To see how these causes fit into the larger life-saving sequence, you should review the full ACLS Algorithm to understand the timing of interventions.

Frequently Asked Questions (FAQs)

What are the reversible causes of cardiac arrest?

The reversible causes of cardiac arrest are commonly remembered as the H’s and T’s. The H’s are Hypovolemia, Hypoxia, Hydrogen ions (Acidosis), Hypo-/Hyperkalemia, and Hypothermia. The T’s are Tension pneumothorax, Tamponade, Toxins, Thrombosis (Pulmonary), and Thrombosis (Coronary).

What is the difference between the H’s and T’s?

The H’s primarily refer to metabolic, electrolyte, or environmental conditions that affect the body’s chemistry (e.g., low oxygen, low volume, cold temperature). The T’s primarily refer to physical obstructions or structural issues (e.g., blocked vessels, air in the chest, fluid around the heart).

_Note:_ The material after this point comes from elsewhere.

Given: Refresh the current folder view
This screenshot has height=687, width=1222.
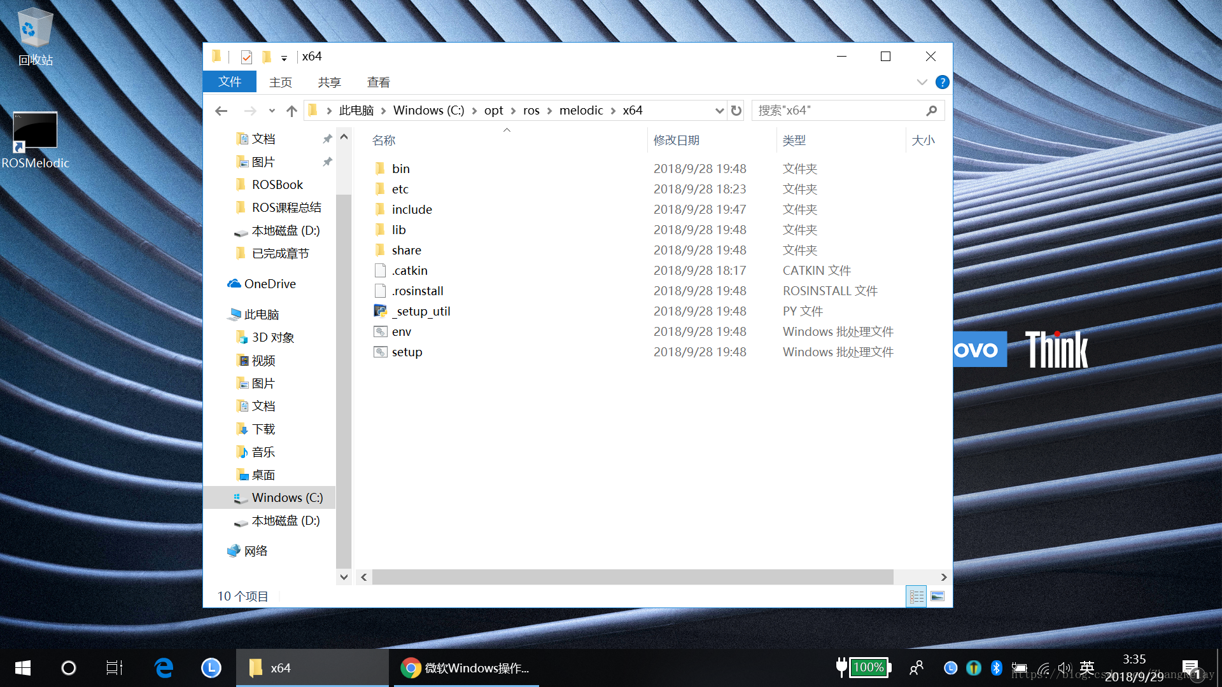Looking at the screenshot, I should (736, 111).
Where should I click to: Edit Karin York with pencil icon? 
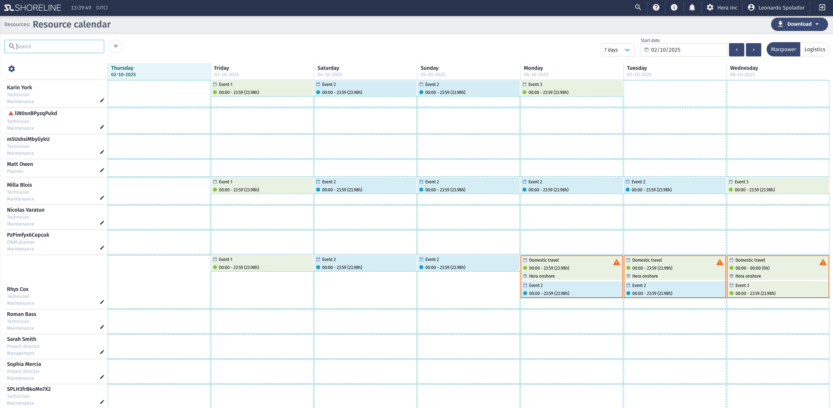tap(102, 100)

What is the most common H and T in PEA?

Hypovolemia is widely considered the most common reversible cause of PEA. It is easily treatable with fluid resuscitation. Among the T’s, Coronary Thrombosis (MI) and Pulmonary Embolism are frequent causes.

Why do we check the H’s and T’s in ACLS?

We check the H’s and T’s because standard CPR and defibrillation treat the symptom (the arrest) but not the cause. If the underlying cause (like a tension pneumothorax or a drug overdose) is not fixed, the patient will not achieve Return of Spontaneous Circulation (ROSC) despite high-quality CPR.